In 2002, atmospheric chemist Paul Crutzen suggested that the effects of humans on the environment will become so significant, that they will leave a permanent geological marker in the stratigraphic record of the planet – he coined for this new age the term Anthropocene.
“Humanity is now the dominant force of change on planet Earth,” according to the analysis published in Ambio, a journal of the Royal Swedish Academy of Sciences.
“The risks we are taking are astounding,” says co-author Johan Rockström, director of the Potsdam Institute for Climate Impact Research and co-author of the analysis. “We are at the dawn of what must be a transformative decade. The Nobel Prize Summit is really the scientific community shouting “Wake Up!“
In a single human lifetime, largely since the 1950s, we have grossly simplified the biosphere, a system of interactions between lifeforms and Earth that has evolved over 3.8 billion years. Now, just a few plants and animals dominate the land and oceans,” says lead author Carl Folke, director of the Beijer Institute of Ecological Economics and chair of the Stockholm Resilience Centre at Stockholm University. “Our actions are making the biosphere more fragile, less resilient and more prone to shocks than before.”
A study comparing the extinction of species in the last 400 years with past mass extinctions shows that the current extinction rate is higher than would be expected from the fossil record. According to a summary report from the United Nations, amphibians are among the most vulnerable group among vertebrates, with 40% of the studied species at risk of extinction. About 96% of all mammals by weight are now humans and our livestock, like cattle, sheep and pigs. Just 4% are wild mammals like elephants, buffalo or dolphins. The conservation status of invertebrates is still poorly studied, and some estimates put 27% of known species are at risk. Recent surveys have also shown a dramatic decline in insect populations.
The report summarizes recent research on the scale of human activity: “Seventy-five percent of Earth’s ice-free land is directly altered as a result of human activity, with nearly 90% of terrestrial net primary production and 80% of global tree cover under direct human influence.”
Humans use the majority of natural geo-resources, like minerals, rocks, soil and water.
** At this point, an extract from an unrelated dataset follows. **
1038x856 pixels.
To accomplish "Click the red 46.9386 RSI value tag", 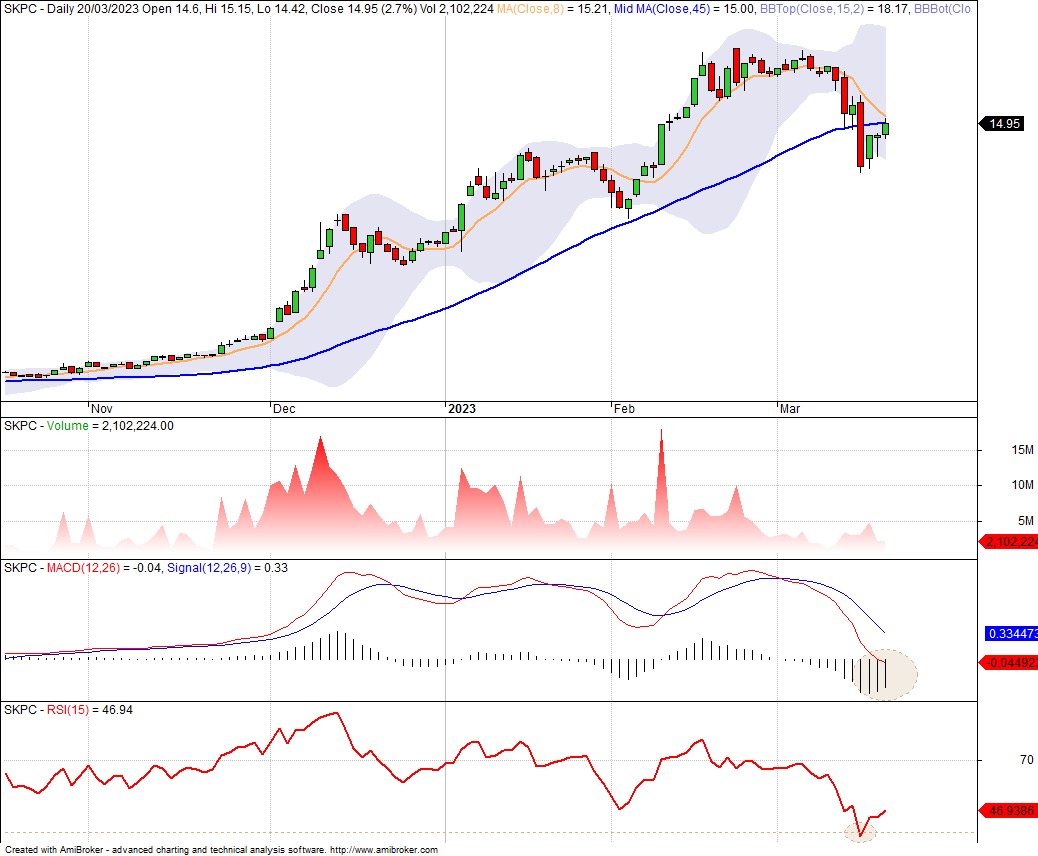I will (x=1011, y=810).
Water is stored or redirected, and soil and sediments are cultivated, excavated, transported and redeposited, influencing sedimentation patterns on a global scale. The burning of fossil fuels has altered the chemistry of the atmosphere with disastreous effects on temperature and precipitation patterns.
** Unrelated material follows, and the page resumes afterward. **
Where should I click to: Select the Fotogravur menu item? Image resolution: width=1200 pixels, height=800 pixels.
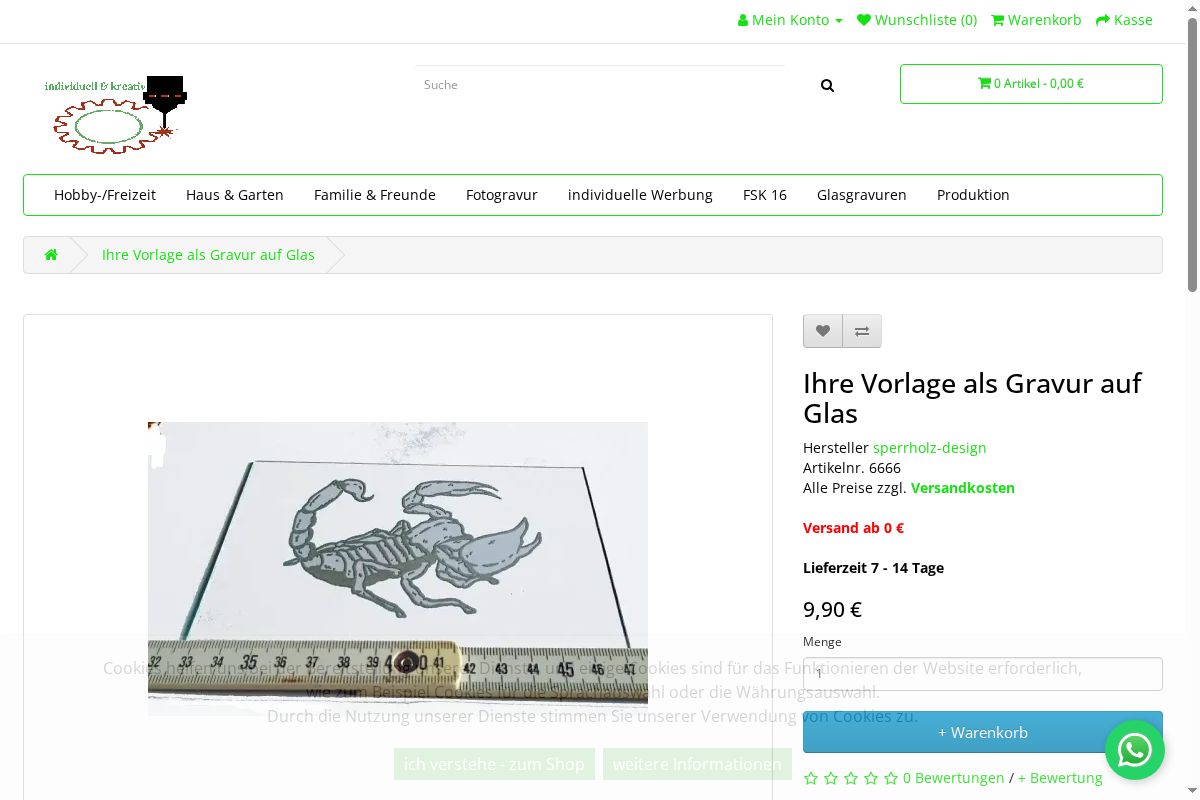coord(502,195)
Rising greenhouse gas emissions means that “within the coming 50 years, one to 3 billion people are projected to experience living conditions that are outside of the climate conditions that have served civilizations well over the past 6,000 years,” depending on how population and climate scenarios play out, according to the report’s summary.
Co-author Line Gordon, director of the Stockholm Resilience Centre says, “This is a decisive decade for humanity. In this decade we must bend the curves of greenhouse gas emissions and shocking biodiversity loss. This means transforming what we eat and how we farm it, among many other transformations.”
“The global pandemic is an Anthropocene phenomena. It has been caused by our intertwined relationship with nature and our hyper-connectivity. But the pandemic crisis opens up the possibility to change the course of history. It is a moment to accelerate action to stabilize Earth for future generations,” says Folke.
Instead of listing well-known solutions such as wind power, solar or plant-based diets, the researchers tackle the barriers to progress. Two of the biggest barriers are unsustainable levels of inequality and technology that undermines societal goals. New narratives that reconnect development to the biosphere are in demand, say the authors.
Co-author Victor Galaz, the deputy director of the Stockholm Resilience Centre, says, “As the pressure of human activities accelerates on Earth, so, too, does the hope that technologies such as artificial intelligence will be able to help us deal with dangerous climate and environmental change. That will only happen, however, if we act forcefully in ways that redirects the direction of technological change towards planetary stewardship and responsible innovation.”
The report concludes that inequality and environmental challenges are deeply linked. Reducing inequality will increase trust within societies. Trust is essential for governments to make long-term decisions, the report argues. Social media and access to reliable knowledge is also highlighted as a barrier to progress.